Незадолго до лекции Андрей Коняев посетил Музей Бориса Ельцина и поделился впечатлениями о нём.
— В целом музей мне очень понравился. Это действительно мощная история, и есть очень понятное ощущение, что те решения, которые были приняты, были приняты с понятной целью и надеждой на очень понятный результат — свобода фигурирует во всей экспозиции не единожды. Но когда мы доходим до конца и видим эти свободы на интерактивных колоннах, то понимаем, что некоторых из них уже нет. Нет свободы собраний и принята куча законов, которые противоречат конституции. Нет свободы совести и вероисповедания. Возникает ощущение упущенных возможностей. Были жертвы, на которые шли создатели реформ, эти жертвы были болезненные, но по результату мы видим, что мы их потеряли.

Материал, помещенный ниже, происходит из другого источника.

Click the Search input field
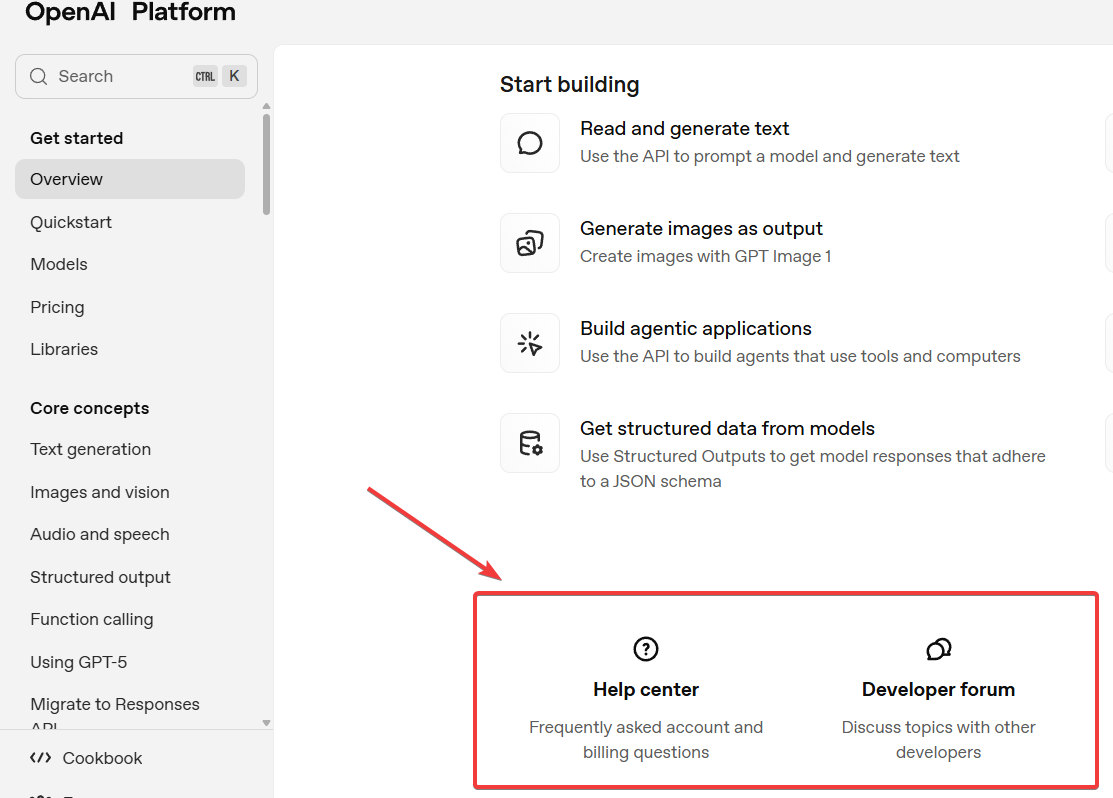 [120, 77]
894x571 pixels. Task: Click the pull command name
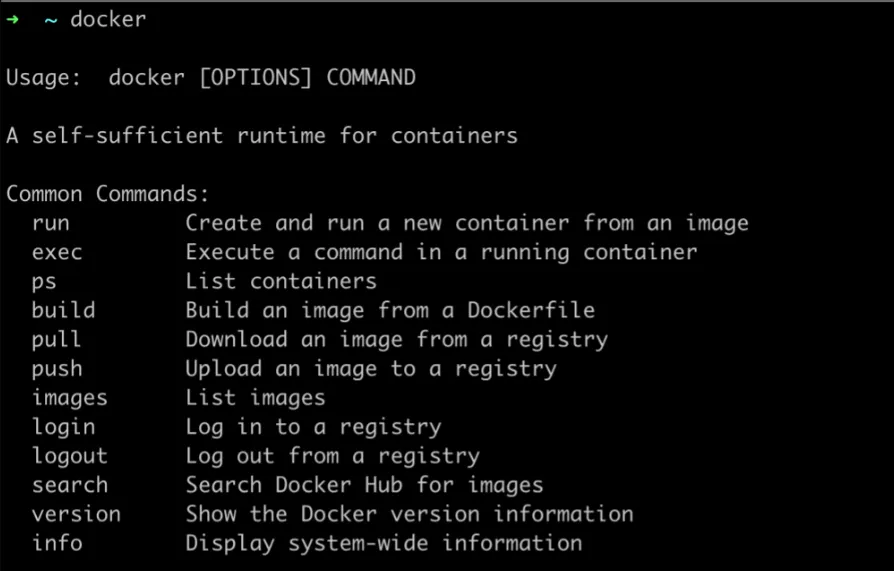[57, 339]
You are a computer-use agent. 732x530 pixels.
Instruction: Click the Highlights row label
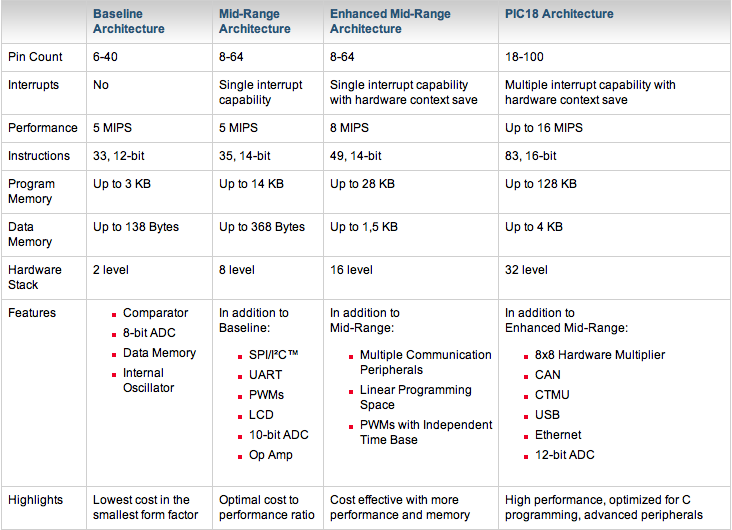[x=36, y=500]
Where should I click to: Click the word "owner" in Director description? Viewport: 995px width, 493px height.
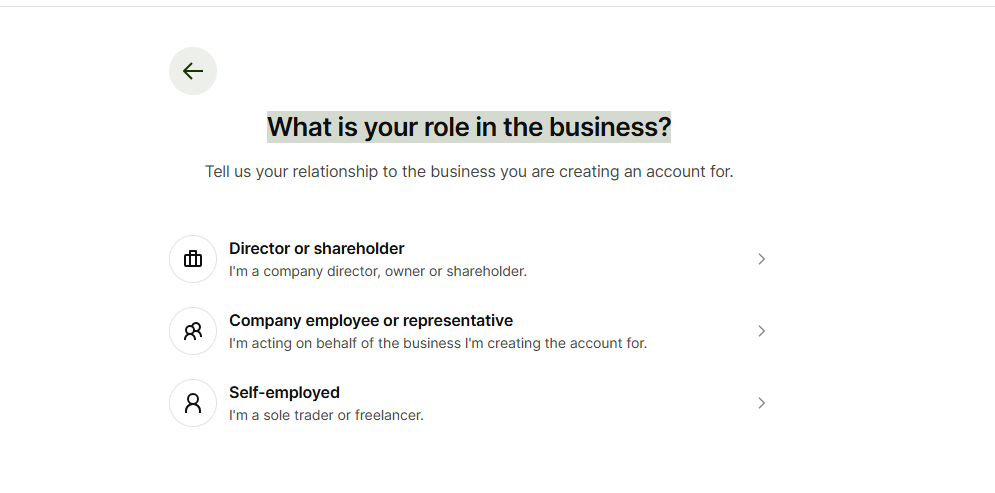point(401,271)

— Мы их не оценили или не были готовы?
— Анатомия неудачи — это всегда очень сложная вещь. Я не чувствую себя настолько сведущим, чтобы решать, почему мы оказались в той ситуации, в которой оказались. Может быть, нам надо было лучше объяснять, что мы получаем в обмен на эти жертвы. Мы не понимали, что нам даётся, но видели, что отнимается. Возможно, мы действительно не были готовы. И если музей призван вызывать эмоции, то у меня они оказались довольно грустными. Потому что ситуация с 2008 года, когда Медведев подписал указ о создании президентских центров, изменилась. Ситуация в 2015 году, когда открылся Ельцин Центр, была не такой, как в 2008. А в 2019 она не такая, как в 2015. Что-то ушло в прошлое и, несмотря на то, что это очень мощная история, впечатления в целом такие.
Лекция Андрея Коняева «Можно ли ставить „лайк“ своей бывшей? Или сажать за репост?»
Екатеринбург, Ельцин Центр
— Есть ли у вас собственное отношение к 90-м или вы были очень молодым человеком?
— У меня отношение к 90-м очень хорошее. В 1991 году — мне было семь лет. А в 1999, соответственно, мне было пятнадцать. Это было моё детство. Я поцеловался впервые в 90-е. И всё лучшее, что со мной происходило, было в это время. В конце 90-х папе не платили зарплату, и он зарабатывал тем, что крыл крыши. Как раз летом 1998-го мы закончили большую работу, перекрывали крышу православного храма. Получили приличную сумму и должны были потратить ее на машину и компьютер. По результатам дефолта мы остались с очень плохим компьютером. Деньги были в рублях, и они резко обесценились. Это было очень сильное переживание. Но когда я смотрю на это из 2019 года, то понимаю, что это всё равно лучшие годы моей жизни.
— 90-е как-то повлияли на ваш профессиональный выбор?
— Скорее повлияли на моё отношение к людям. Я не понимаю, почему людям нравится, когда государство за них всё решает. Не в плане международной политики — понятно, что мы делегируем государству определённые функции. Но когда оно решает за нас, что нам смотреть, что читать, что говорить. Нельзя, например, говорить, что геи тоже люди. Нельзя произносить вслух слово «наркотик», иначе дети побегут колоться. Для меня это всё загадка — я не очень понимаю, почему это так. Для меня свобода не несёт положительной коннотации. Все воспринимают свободу в розовом цвете. Для меня же свобода — это то, когда ты сам выбираешь свою жизнь. Можешь закончить ее в подворотне с иглой в руке или на бандитской разборке, или стать математиком, как я. Ты сам выбираешь, кем тебе быть. Для меня свобода — довольно агрессивная вещь, но всё равно с ней лучше, чем без неё.